Seitenzahl: 494 (Paperback)
Erscheinungsjahr:
Mims Bewertung:
Jetzt bei Amazon bestellenJane Kerry findet eines Tages in der Bibliothek, in der sie als Bibliothekarin arbeitet, einen Umschlag mit fünfzig Dollar, anbei eine Nachricht von einem Kerl, der sich “Mog”, “Master of Games”, nennt: sie solle sich an seinem Spiel beteiligen. Aus Neugierde geht Jane seinem Hinweis nach, wobei sie prompt mit einem jungen Mann namens Brace zusammenstößt, der ihr helfen möchte. Dass sich die Belohnung jedesmal verdoppelt, ist ein enormer Ansporn für Jane, und auch wenn Brace sie bittet, aufzuhören, zieht Jane die Sache durch. Doch zunehmend werden die Aufgaben schwerer und schwerer, und Mog hat nicht vor, Jane jetzt noch aussteigen zu lassen…
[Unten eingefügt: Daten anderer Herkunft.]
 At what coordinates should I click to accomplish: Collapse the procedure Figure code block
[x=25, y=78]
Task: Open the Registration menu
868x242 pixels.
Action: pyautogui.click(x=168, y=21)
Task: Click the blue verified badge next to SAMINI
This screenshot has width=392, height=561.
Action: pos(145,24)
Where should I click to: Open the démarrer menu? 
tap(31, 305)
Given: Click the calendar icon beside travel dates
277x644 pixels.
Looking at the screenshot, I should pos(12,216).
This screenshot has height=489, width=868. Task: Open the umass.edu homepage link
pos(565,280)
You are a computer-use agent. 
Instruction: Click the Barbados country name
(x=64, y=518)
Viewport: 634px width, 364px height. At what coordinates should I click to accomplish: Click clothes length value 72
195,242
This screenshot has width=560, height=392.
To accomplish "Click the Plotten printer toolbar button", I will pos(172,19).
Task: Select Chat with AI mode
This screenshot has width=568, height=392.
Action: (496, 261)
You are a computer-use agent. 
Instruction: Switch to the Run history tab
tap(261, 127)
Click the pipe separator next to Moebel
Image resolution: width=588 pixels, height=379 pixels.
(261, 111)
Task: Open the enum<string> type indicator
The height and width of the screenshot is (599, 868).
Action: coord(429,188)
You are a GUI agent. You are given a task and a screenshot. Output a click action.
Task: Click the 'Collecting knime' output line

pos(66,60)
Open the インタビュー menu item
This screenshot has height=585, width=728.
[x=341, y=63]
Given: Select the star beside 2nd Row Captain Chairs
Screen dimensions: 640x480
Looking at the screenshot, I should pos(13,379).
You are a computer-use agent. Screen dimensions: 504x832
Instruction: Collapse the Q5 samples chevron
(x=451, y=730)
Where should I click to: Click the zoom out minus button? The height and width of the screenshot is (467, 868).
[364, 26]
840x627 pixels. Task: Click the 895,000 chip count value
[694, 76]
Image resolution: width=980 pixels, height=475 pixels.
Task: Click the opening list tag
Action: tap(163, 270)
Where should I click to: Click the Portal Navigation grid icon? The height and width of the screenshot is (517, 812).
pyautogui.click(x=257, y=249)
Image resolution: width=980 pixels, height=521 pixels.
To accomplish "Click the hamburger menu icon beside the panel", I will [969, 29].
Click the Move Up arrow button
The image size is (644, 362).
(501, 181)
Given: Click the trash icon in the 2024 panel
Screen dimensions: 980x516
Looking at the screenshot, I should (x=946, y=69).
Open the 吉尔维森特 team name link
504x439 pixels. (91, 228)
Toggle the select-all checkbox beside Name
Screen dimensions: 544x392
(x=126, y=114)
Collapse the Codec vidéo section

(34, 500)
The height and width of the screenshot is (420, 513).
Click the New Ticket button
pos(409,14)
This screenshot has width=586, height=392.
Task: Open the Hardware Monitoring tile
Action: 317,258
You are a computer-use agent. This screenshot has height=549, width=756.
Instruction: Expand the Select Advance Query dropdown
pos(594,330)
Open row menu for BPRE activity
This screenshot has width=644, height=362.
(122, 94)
Ich fand, dass die Handlung des Buches echt interessant klingt, und wollte es mir deshalb unbedingt kaufen. Die Grundhandlung hat mir auch gut gefallen, die Aufgaben, die Jane zu lösen hatte, waren gut ausgedacht. Was mich aber ein wenig gestört hat, ist der Schreibstil… ich glaube, es liegt daran, dass hier wieder einmal ein Mann versucht hat, aus der Sicht einer Frau zu schrieben, es funktioniert nicht. Auf der einen Seite hat er Jane immer wieder unnötig bieder dargestellt, anfangs ist sie angeblich ein bisschen “pummelig”, im Zuge der Aufgaben aber beginnt sie, zu trainieren und so weiter und ist plötzlich echt sportlich und auf Zack, ganz auf “Powerfrau, die keinen Mann braucht, um sich zu wehren” getrimmt. Leider ist diese Rolle ein bisschen zwanghaft und mir kommt vor, der Autor möchte damit unbedingt zeigen, dass er emanzipiert ist.